I've got some questions about things relating to the topics of compiler
backends and target languages dealing with the Forth programming language.
While crawling the web, I was unable to find out a compiler that uses
Forth as its target language. But in my opinion, compiling a
higher-level language into Forth code is a great deal between using a
standardized lower-level and widely spread programming language and its
platform-independency. There are even CPUs which are capable of
executing Forth.
So, does anyone know about a compiler-project or similar software that
uses Forth as its destination? And if not - would it be wrong to compile
code into sequences of Forth definitions and words? Why?
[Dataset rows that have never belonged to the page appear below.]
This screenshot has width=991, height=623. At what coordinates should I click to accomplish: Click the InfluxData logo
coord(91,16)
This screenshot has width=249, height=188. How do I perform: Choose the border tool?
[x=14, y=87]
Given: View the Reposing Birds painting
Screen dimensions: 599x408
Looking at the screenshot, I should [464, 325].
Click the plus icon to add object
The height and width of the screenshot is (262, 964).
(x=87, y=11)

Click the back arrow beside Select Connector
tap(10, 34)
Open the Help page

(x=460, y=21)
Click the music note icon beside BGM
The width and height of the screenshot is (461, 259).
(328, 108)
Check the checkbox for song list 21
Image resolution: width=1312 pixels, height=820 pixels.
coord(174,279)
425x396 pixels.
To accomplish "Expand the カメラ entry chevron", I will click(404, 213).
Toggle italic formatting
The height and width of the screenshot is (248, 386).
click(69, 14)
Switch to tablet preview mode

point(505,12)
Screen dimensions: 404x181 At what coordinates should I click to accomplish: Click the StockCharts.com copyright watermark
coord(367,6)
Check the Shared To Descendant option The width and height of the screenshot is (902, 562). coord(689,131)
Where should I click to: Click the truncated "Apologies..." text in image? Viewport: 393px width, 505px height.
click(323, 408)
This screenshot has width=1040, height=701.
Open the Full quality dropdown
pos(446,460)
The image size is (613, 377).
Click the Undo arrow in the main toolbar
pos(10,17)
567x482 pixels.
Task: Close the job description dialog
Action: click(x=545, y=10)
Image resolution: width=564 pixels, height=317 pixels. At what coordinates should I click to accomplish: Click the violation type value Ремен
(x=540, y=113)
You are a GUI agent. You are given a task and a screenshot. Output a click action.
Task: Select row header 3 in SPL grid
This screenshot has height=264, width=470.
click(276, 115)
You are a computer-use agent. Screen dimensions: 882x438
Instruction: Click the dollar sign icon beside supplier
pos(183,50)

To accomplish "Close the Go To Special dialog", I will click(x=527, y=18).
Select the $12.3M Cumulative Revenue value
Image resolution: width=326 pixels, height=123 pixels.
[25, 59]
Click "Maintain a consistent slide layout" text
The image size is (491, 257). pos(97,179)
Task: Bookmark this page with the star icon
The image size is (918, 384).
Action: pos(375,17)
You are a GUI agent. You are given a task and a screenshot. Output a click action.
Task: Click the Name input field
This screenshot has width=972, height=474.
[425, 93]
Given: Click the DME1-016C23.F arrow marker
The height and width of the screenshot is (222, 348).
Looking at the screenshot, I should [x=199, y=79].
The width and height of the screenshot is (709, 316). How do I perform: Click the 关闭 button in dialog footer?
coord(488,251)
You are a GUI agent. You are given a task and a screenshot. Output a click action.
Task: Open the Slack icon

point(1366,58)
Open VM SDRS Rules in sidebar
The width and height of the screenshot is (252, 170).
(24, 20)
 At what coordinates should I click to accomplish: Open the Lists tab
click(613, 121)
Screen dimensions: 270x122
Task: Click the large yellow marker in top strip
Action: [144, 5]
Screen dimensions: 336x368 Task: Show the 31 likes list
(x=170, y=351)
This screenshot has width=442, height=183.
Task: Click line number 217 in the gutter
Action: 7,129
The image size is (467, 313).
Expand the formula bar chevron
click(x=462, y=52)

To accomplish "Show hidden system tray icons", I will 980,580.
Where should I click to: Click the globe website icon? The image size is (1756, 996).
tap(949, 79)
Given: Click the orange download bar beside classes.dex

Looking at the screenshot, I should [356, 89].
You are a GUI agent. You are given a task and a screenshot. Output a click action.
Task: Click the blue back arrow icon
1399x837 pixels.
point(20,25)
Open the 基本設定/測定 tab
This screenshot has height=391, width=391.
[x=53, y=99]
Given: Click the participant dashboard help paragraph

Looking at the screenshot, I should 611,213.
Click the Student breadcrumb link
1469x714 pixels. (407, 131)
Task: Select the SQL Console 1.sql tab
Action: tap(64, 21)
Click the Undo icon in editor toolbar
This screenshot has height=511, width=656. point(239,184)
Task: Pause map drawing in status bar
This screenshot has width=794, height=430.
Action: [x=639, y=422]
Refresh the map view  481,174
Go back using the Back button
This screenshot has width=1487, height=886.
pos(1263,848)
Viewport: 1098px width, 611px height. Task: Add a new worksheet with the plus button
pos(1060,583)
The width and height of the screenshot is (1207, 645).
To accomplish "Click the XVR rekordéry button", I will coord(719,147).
Maybe I'm just looking too "foolish Forthy" into this topic. At least,
it's a simple, stack-based virtual machine which is needed to execute a
program in a particular (maybe self-defined) lower level language a
compiler compiles to.
Is my question only a different look on a well-known and widely used
philosophy of program execution, or is it quite legitimate?
Thanks for all replies in advance!
Regards,
Jan
> While crawling the web, I was unable to find out a compiler that uses
> Forth as its target language.
Forth is quite different from other languages. The typical
implementation were a translator for the source language, written in
Forth itself. IIRC there exist tiny-C compilers/interpreters written in
Forth.
DoDi
FORTH proper is generally not used.
however, loosely FORTH-like backends are, actually, fairly common...
for example, I use a backend which was, to some extent, inspired by
PostScript...
likewise, both the Java VM, and .NET VM, use a RPN-based bytecode formats.
> Maybe I'm just looking too "foolish Forthy" into this topic. At least,
> it's a simple, stack-based virtual machine which is needed to execute a
> program in a particular (maybe self-defined) lower level language a
> compiler compiles to.
>
> Is my question only a different look on a well-known and widely used
> philosophy of program execution, or is it quite legitimate?
there are varying levels of "FORTH-ness" in various RPN-based backends...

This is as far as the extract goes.